Certains magistrats peuvent prendre des libertés avec ces obligations, ces devoirs et les règles de conduite de la profession. C’est la distribution de la justice qui en pâtit dans ce cas. Dans son ouvrage intitulé ‘’L’esprit des Lois’’, Montesquieu écrit ceci: «pour qu’on ne puisse abuser du pouvoir, il faut que par la disposition des choses, le pouvoir arrête le pouvoir».
L’intérêt de la déontologie tant à rappeler au magistrat les devoirs auxquels il est professionnellement et personnellement tenu.
Comment se déroule la procédure disciplinaire ?
La procédure tendant à la responsabilité disciplinaire du magistrat se déroule devant la formation disciplinaire du Conseil supérieur de la magistrature. Elle est initiée par le ministre chargé de la Justice, Garde des Sceaux.
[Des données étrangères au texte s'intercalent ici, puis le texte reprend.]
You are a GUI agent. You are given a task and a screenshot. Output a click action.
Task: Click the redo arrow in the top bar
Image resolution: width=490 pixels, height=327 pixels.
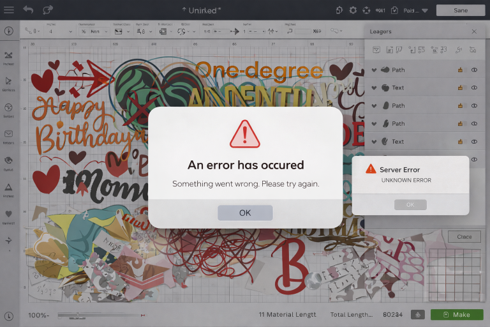tap(48, 10)
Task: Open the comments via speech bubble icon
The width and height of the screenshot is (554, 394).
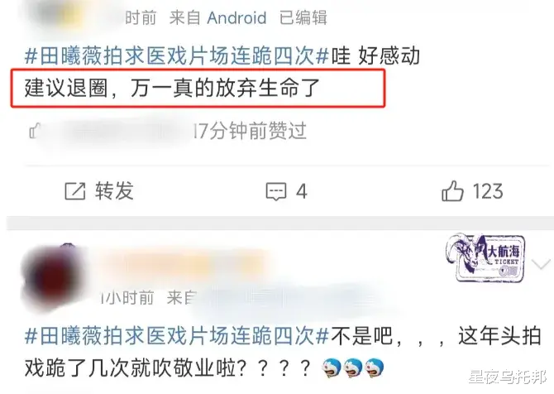Action: (x=276, y=191)
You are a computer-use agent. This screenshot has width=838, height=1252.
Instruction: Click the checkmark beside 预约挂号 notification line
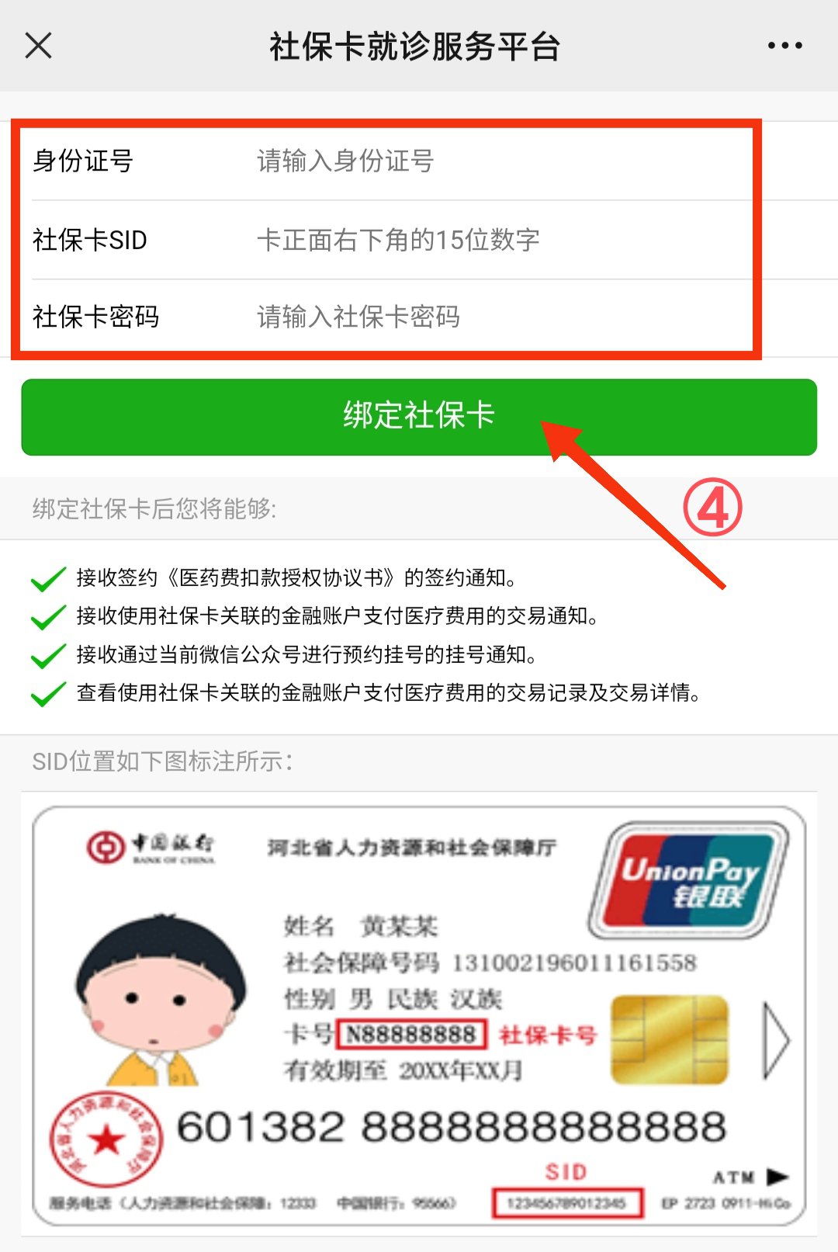(x=48, y=656)
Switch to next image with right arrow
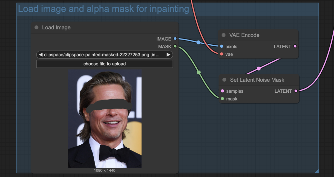The height and width of the screenshot is (177, 334). coord(168,55)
Elle comporte une phase d’enquête et une phase de décision.
Aujourd’hui, les Maliens attendent des juges qu’ils fassent preuve d’une sagesse, d’une rectitude, d’une dignité et d’une sensibilité presque surhumaine probablement qu’aucun autre groupe de la société n’est soumise à des critères aussi élevées.
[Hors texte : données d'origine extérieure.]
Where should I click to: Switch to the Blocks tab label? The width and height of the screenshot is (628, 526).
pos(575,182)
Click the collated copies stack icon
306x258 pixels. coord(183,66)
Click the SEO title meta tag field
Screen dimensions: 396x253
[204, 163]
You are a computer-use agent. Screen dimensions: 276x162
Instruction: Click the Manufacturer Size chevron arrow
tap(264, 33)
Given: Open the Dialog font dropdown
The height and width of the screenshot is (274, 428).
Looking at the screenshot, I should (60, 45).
Le serment du magistrat se résume ainsi : «Je jure et promet de bien et fidèlement remplir mes fonctions, de garder religieusement les secrets de délibération et de me conduire en tout comme un digne et loyal Magistrat».
Toute faute disciplinaire ou professionnelle peut donner lieu à des poursuites
La faute disciplinaire est définie par l’article 71 alinéa 1 du statut de la magistrature comme tout manquement par le magistrat aux devoirs de son état, à l’honneur, à la délicatesse ou à la dignité.
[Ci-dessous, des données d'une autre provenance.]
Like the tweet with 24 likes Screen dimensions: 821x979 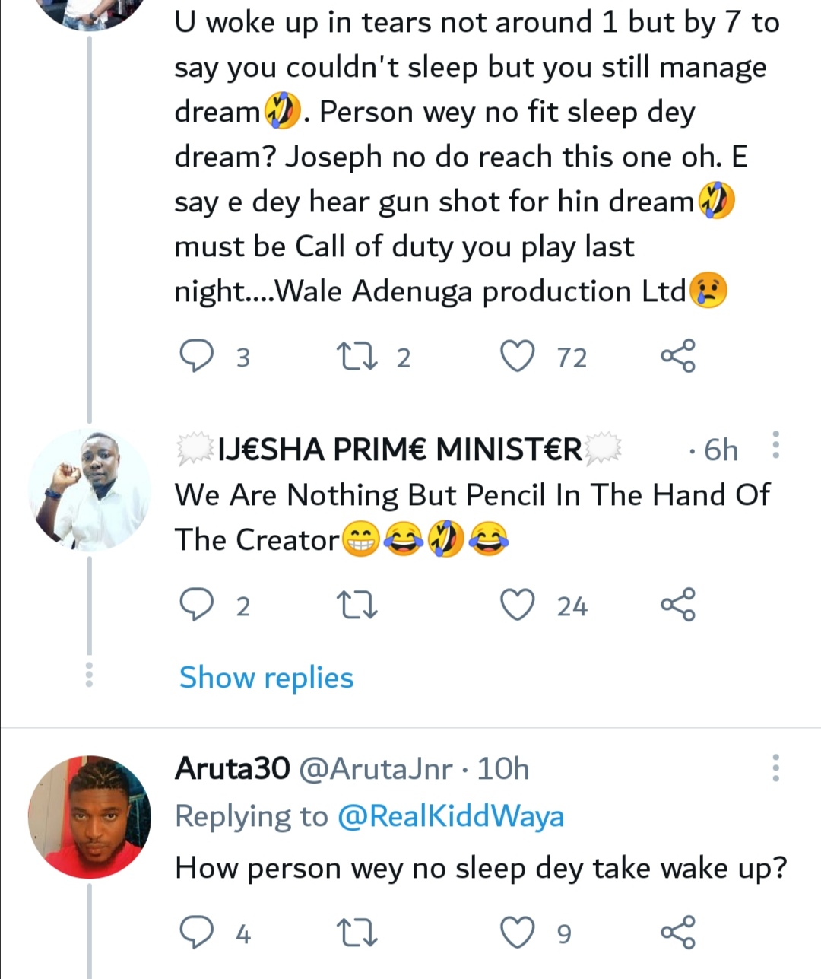coord(518,606)
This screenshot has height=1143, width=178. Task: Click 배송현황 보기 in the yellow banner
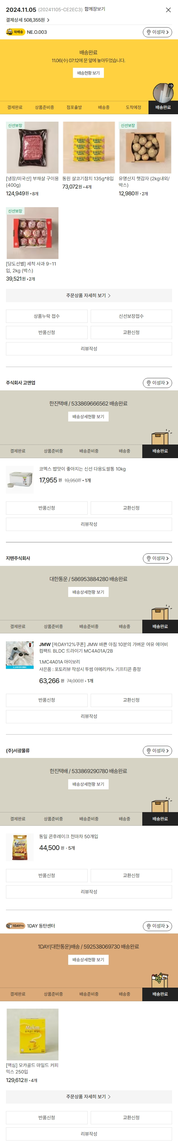[88, 73]
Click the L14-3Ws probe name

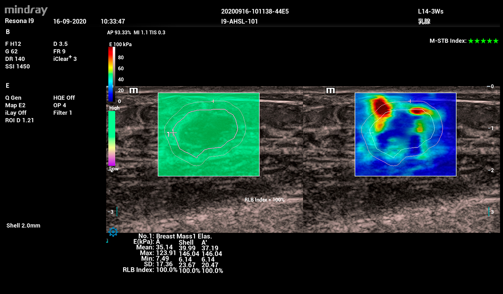click(x=428, y=11)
La faute professionnelle est définie par les dispositions de l’alinéa 2 de l’article 71 de la loi portant statut de la magistrature comme toute violation grave de règle de procédure, tout abus de droit notoire, tout manquement avéré de diligence dans l’accomplissement de sa mission.
Dans le cas d’espèce, comme dans tous les autres cas, les faits motivant la poursuite judiciaire sont dénoncés au Conseil supérieur de la magistrature(CSM) par le ministre en charge de la Justice. Selon que le magistrat poursuivi relève du siège ou du parquet, le Président de la Cour suprême ou le PG près la dite Cour désigne un rapporteur parmi les membres du Conseil. Le rapporteur procède à une enquête au cours de laquelle il entend ou fait entendre le magistrat incriminé et au besoin le plaignant et les témoins. Il accomplit tout acte d’investigation utile. Au terme de l’enquête, il établit un rapport. C’est seulement alors que le magistrat est invité en la forme administrative à comparaître devant le Conseil. Le magistrat et son conseil ont droit à la communication du dossier, c’est-à-dire, de toutes les pièces de l’enquête et du rapport. Le magistrat est tenu de comparaître personnellement. Il peut cependant se faire représenter en cas de maladie ou d’empêchement justifiés. Il peut se faire assister par un ou plusieurs de ses pairs et ou par un ou plusieurs avocats. Hors le cas de force majeure, s’il ne comparait, il peut être passé outre. Au jour fixé par la convocation et après lecture du rapport, le magistrat déféré est invité à fournir les explications et moyens de sa défense sur les faits qui lui sont reprochés. Il doit répondre aux questions posées par les membres du Conseil puis ses conseils auront la parole pour assurer sa défense. Le Conseil délibère enfin à huis clos.